Synthesis of Nanosilica for the Removal of Multicomponent Cd2+ and Cu2+ from Synthetic Water: An Experimental and Theoretical Study.

Abstract

Copper and cadmium ions are among the top 120 hazardous chemicals listed by the Agency for Toxic Substances and Disease Registry (ATSDR) that can bind to organic and inorganic chemicals. Silica is one of the most abundant oxides that can limit the transport of these chemicals into water resources. Limited work has focused on assessing the applicability of nanosilica for the removal of multicomponent metal ions and studying their interaction on the surface of this adsorbent. Therefore, this study focuses on utilizing a nanosilica for the adsorption of Cd2+ and Cu2+ from water. Experimental work on the single- and multi-component adsorption of these ions was conducted and supported with theoretical interpretations. The nanosilica was characterized by its surface area, morphology, crystallinity, and functional groups. The BET surface area was 307.64 m2/g with a total pore volume of 4.95×10-3 cm3/g. The SEM showed an irregular amorphous shape with slits and cavities.
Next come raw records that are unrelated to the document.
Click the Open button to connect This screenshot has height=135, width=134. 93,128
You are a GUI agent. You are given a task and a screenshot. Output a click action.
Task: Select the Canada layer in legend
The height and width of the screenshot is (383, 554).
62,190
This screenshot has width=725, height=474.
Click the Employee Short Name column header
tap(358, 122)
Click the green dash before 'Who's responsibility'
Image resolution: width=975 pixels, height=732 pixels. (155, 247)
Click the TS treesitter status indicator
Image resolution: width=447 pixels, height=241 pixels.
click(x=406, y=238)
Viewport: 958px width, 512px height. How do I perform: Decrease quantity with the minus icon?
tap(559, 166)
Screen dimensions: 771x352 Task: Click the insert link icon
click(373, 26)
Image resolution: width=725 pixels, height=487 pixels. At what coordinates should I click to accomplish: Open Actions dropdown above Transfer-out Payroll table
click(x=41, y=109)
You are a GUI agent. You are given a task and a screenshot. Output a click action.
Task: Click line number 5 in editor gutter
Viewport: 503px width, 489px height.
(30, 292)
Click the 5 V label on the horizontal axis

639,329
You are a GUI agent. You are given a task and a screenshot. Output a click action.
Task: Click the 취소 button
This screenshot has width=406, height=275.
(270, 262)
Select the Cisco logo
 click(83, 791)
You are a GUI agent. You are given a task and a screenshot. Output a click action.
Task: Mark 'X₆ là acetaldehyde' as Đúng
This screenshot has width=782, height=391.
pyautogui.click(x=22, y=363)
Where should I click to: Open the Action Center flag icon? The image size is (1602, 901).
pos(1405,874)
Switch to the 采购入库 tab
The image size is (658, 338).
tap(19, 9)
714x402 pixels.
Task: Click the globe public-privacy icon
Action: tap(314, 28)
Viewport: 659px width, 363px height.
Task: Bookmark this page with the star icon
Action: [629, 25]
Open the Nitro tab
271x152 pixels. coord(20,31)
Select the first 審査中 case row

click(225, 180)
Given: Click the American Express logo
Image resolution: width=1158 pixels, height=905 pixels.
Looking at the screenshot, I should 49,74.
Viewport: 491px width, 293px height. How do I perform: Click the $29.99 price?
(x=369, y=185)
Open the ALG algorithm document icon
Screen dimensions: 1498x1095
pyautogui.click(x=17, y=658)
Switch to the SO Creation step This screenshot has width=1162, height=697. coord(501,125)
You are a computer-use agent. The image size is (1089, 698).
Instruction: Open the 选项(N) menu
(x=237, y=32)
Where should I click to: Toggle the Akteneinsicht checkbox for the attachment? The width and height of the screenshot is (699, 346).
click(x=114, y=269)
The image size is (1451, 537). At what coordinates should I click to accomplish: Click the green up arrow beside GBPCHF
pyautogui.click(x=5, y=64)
Several Si-O-Si and hydroxyl groups were noticed on the surface of the silica. The single isotherm experiment showed that Cd2+ has a higher uptake (72.13 mg/g) than Cu2+ (29.28 mg/g). The multicomponent adsorption equilibrium shows an affinity for Cd2+ on the surface. This affinity decreases with increasing Cu2+ equilibrium concentration due to the higher isosteric heat from the interaction between Cd and the surface. The experimental data were modeled using isotherms for the single adsorption, with the Freundlich and the non-modified competitive Langmuir models showing the best fit. The molecular dynamics simulations support the experimental data where Cd2+ shows a multilayer surface coverage. This study provides insight into utilizing nanosilica for removing heavy metals from water.